Data extract:

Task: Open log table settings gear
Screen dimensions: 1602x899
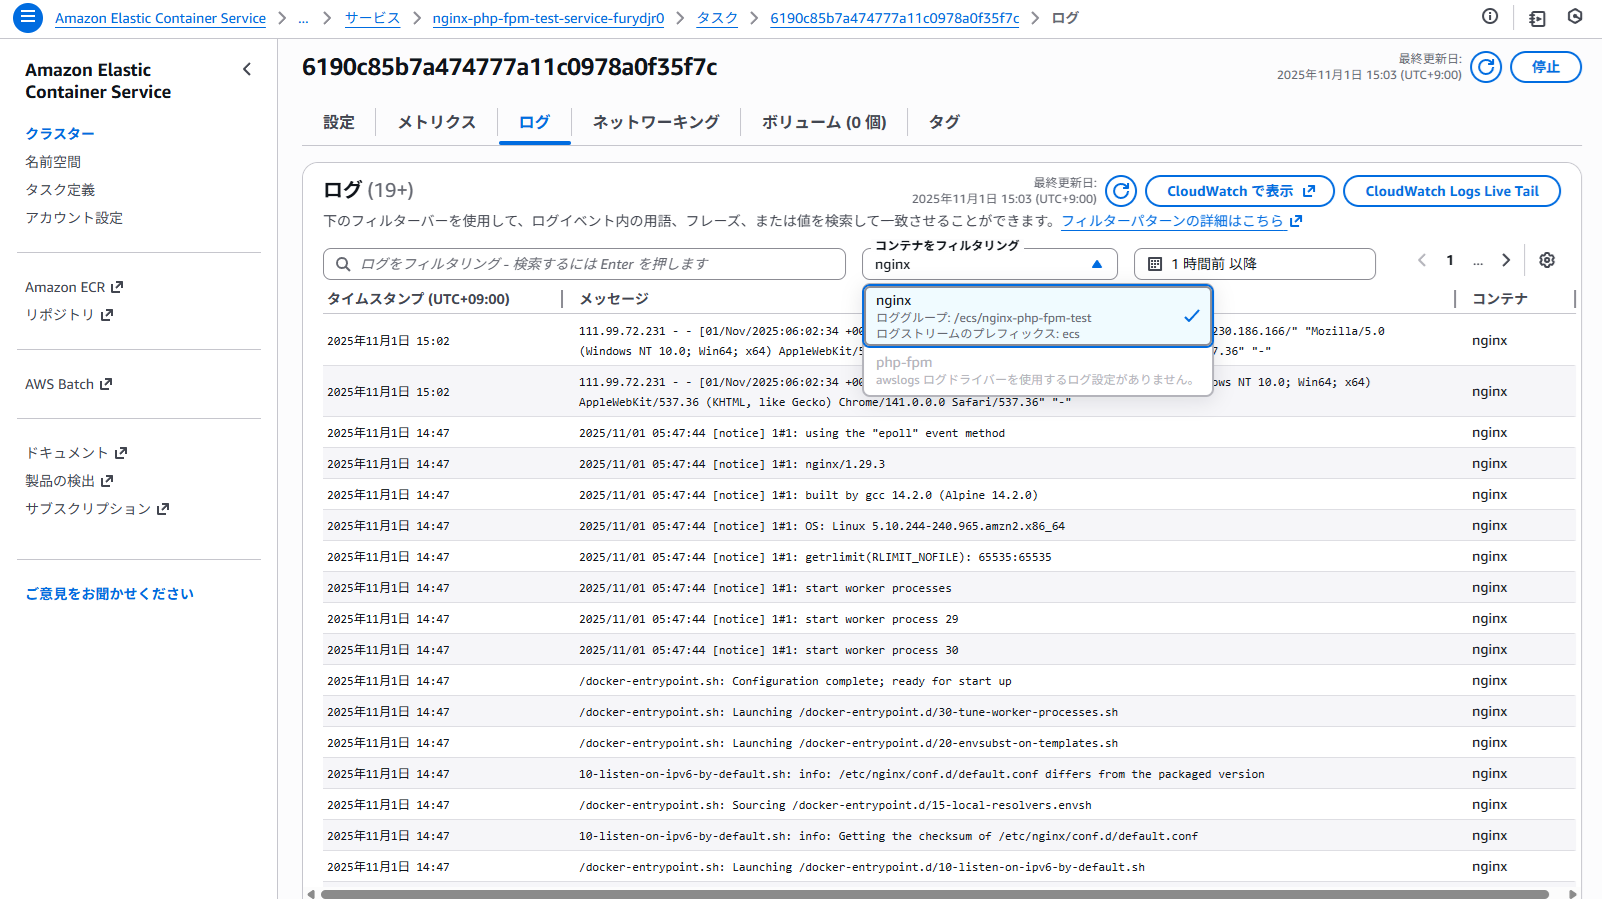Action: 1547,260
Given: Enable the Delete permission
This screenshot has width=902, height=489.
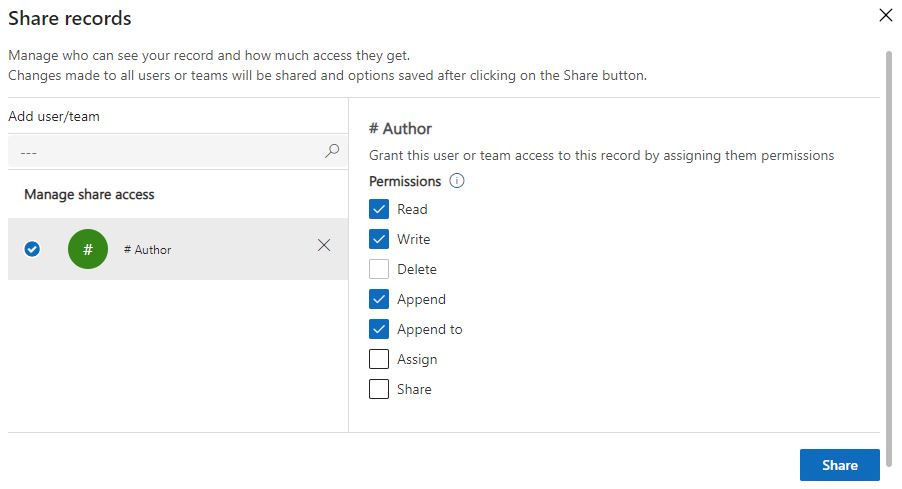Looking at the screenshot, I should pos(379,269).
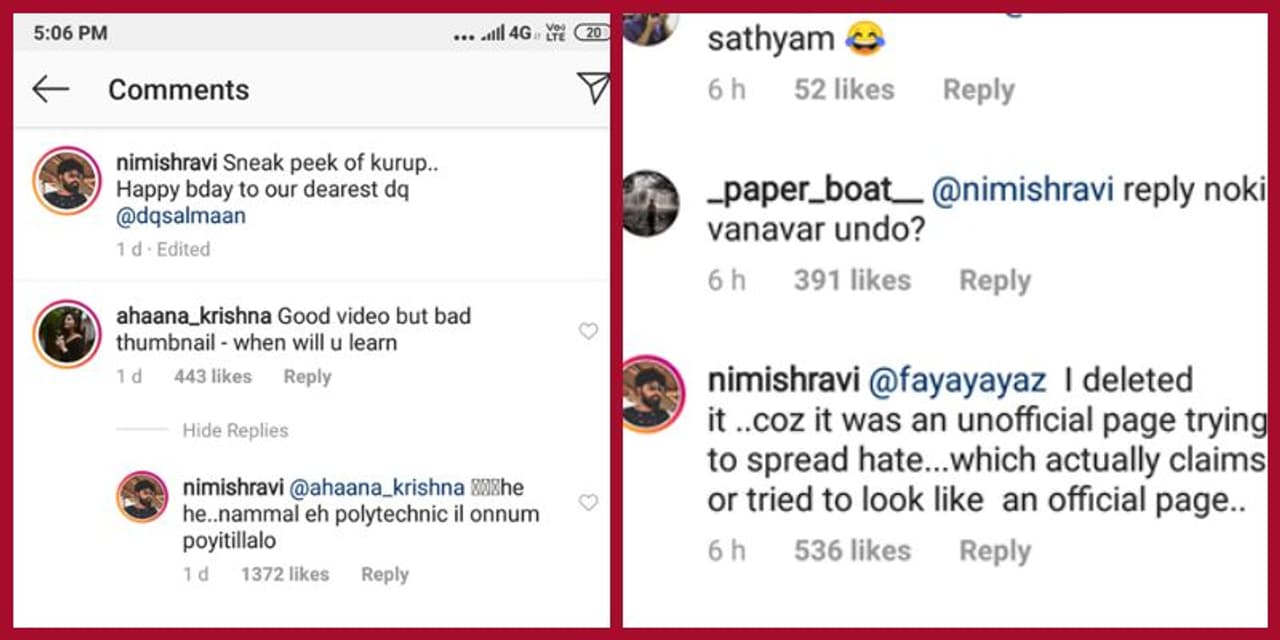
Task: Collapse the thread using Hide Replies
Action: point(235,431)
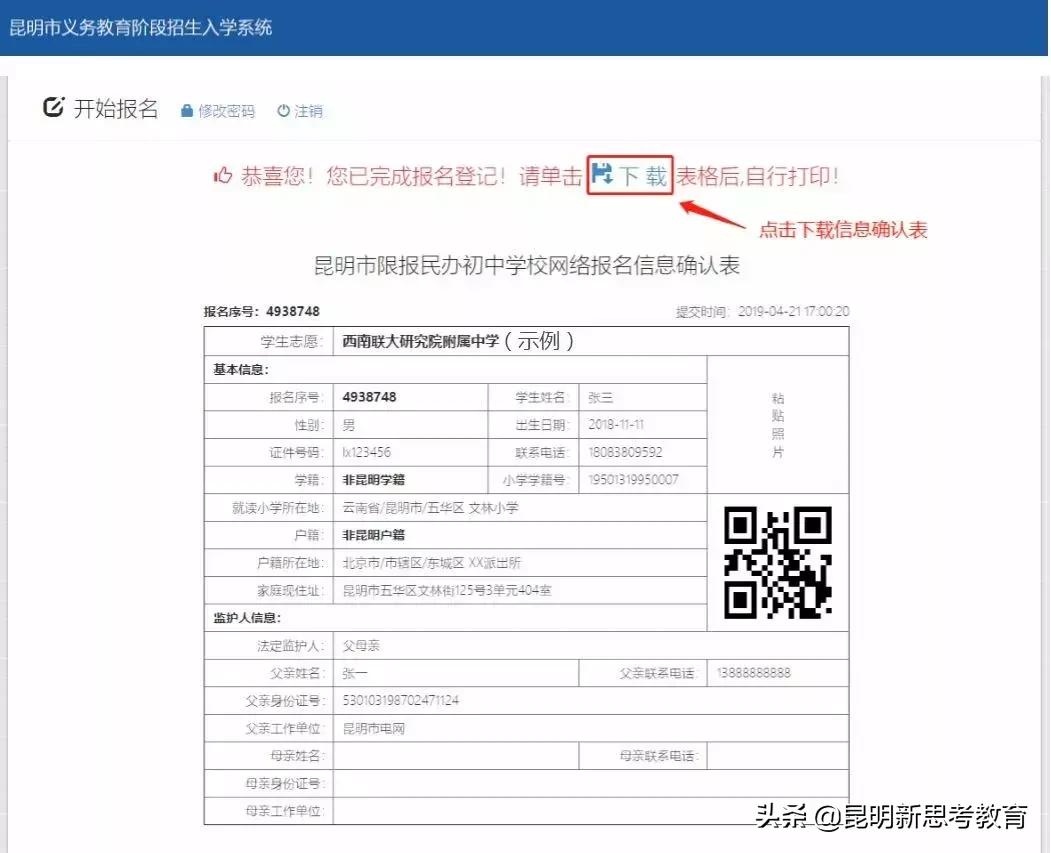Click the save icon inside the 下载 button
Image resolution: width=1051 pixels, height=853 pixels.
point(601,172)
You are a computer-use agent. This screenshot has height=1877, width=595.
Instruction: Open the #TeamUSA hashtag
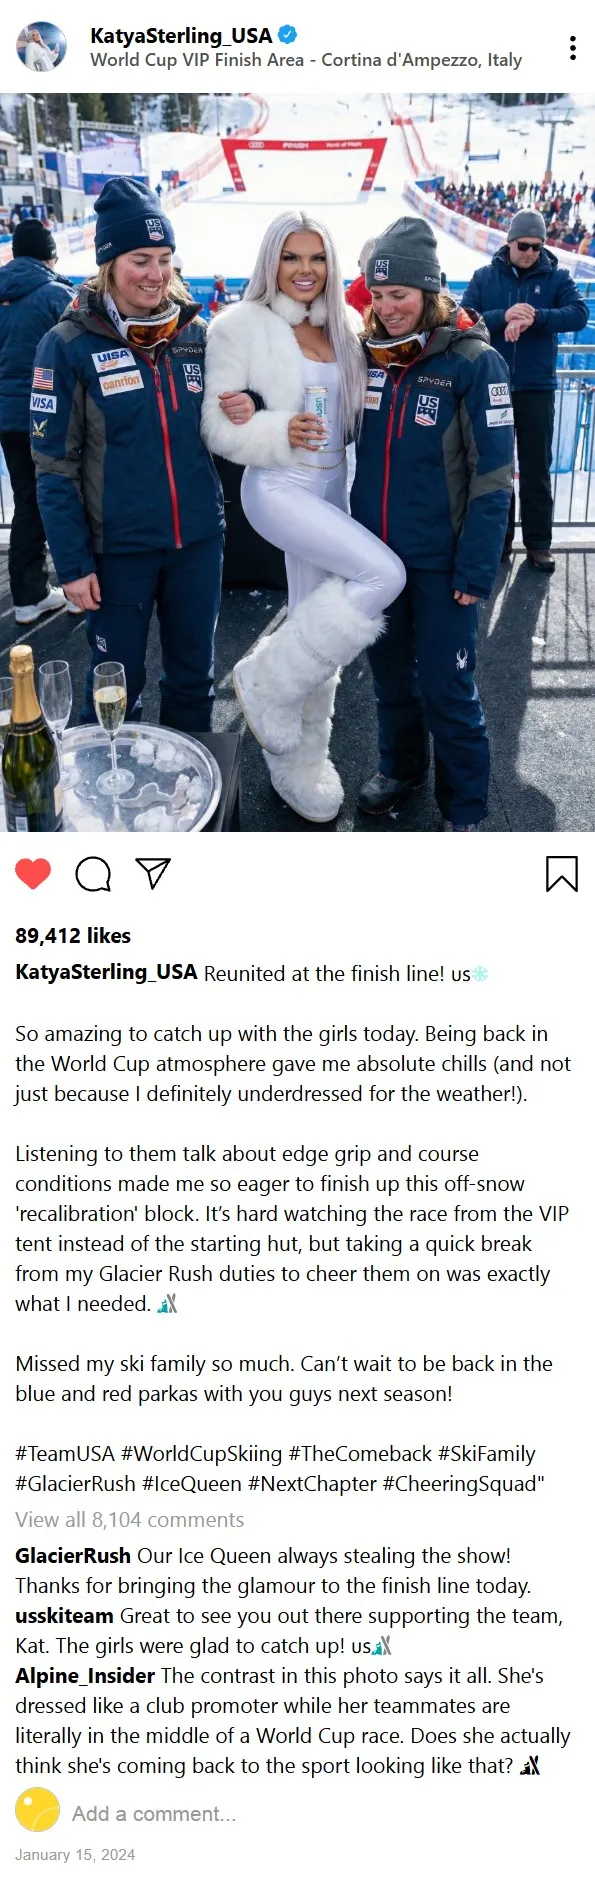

What to work on: Search the records for the word "Open" and return every line that holds it.

Worked solution:
Task: Open log table settings gear
Instruction: Open the #TeamUSA hashtag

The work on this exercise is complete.